Au moment où Donald Trump déclare une « guerre économique totale » à l’Iran, le président américain devrait pouvoir compter sur ceux qu’il appelle ses « amis » sur la scène internationale. S’il maltraite les fidèles alliés des Etats-Unis, européens et asiatiques, le président américain cajole, au nom de « l’amitié », le Russe Vladimir Poutine, le Nord-Coréen Kim Jong-un et même le Chinois Xi Jinping, tous « grands leaders » en leurs pays et formant un élégant trio d’autocrates confirmés. Le problème pour Donald Trump est que ses « amis » sont des ingrats. Ils feront leur possible pour venir en aide à la République islamique et saboter la politique de Washington.

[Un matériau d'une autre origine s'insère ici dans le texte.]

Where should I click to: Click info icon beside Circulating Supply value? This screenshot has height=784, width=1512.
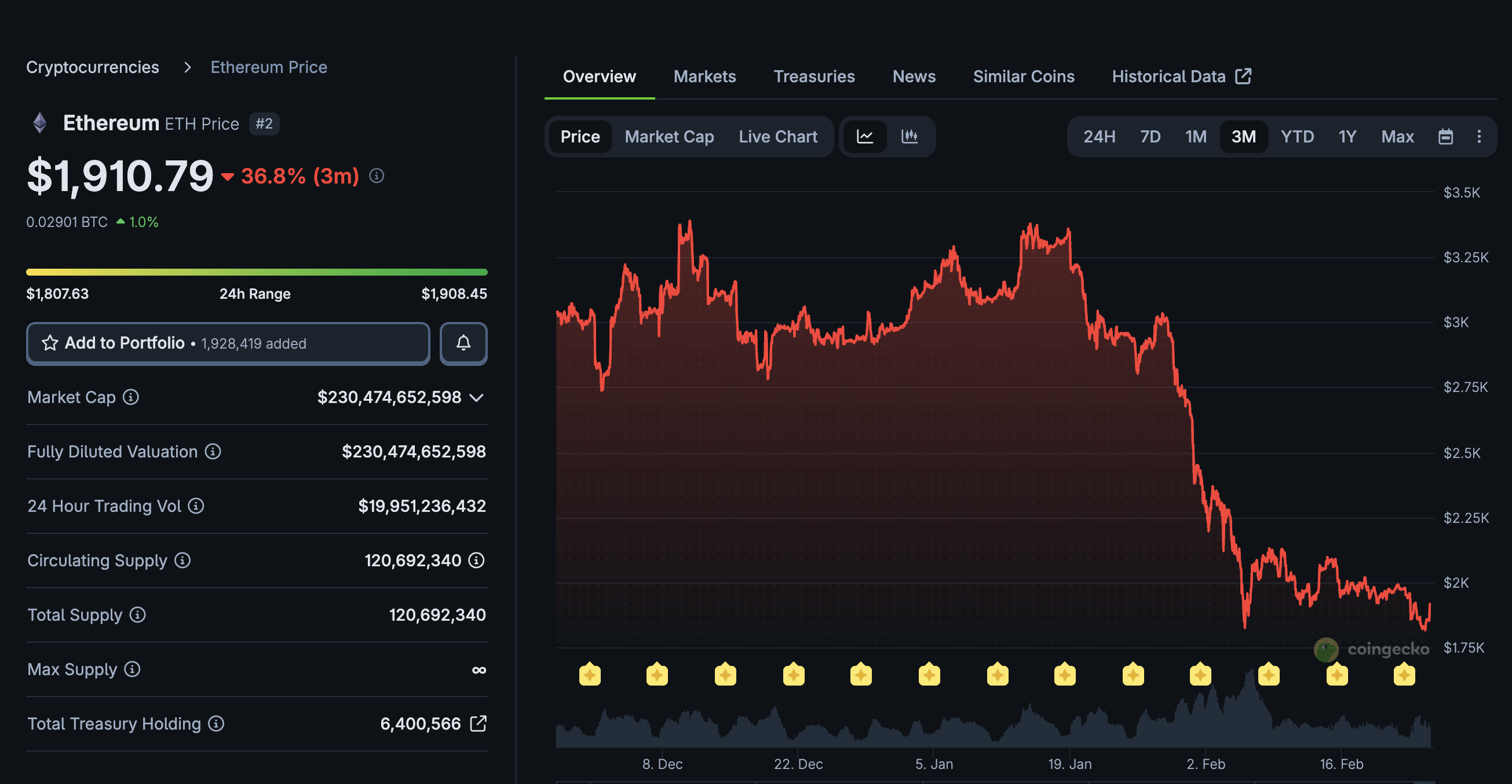coord(477,560)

Incapable d’obtenir par les armes aucun des objectifs qu’il s’était fixés – effondrement ou soumission du régime de Téhéran, élimination de son programme nucléaire –, le président américain promet de les atteindre en asphyxiant l’économie iranienne. Le secrétaire au Trésor, Scott Bessent, programme « un D-Day économique » sans pitié, doublé de sanctions immédiates contre les pays qui continueraient à commercer avec l’Iran.
L’« ami » chinois est concerné au premier chef. Même s’il les pratique à sa façon, il se dit opposé par principe aux sanctions unilatérales. Qui plus est, la Chine est le principal acheteur de pétrole iranien et, en général, le premier partenaire commercial de Téhéran. A ce jour, les Chinois n’ont jamais respecté un seul des multiples embargos décrétés contre les hydrocarbures iraniens au titre du non-respect des obligations en matière nucléaire. Sans la collaboration de Pékin, le « D-Day » économique de Scott Bessent risque de rester loin des rivages de l’ancienne Perse. La Chine a déjà prévenu : elle « prendra toutes les mesures nécessaires pour répliquer » si elle est touchée par les sanctions du Trésor américain.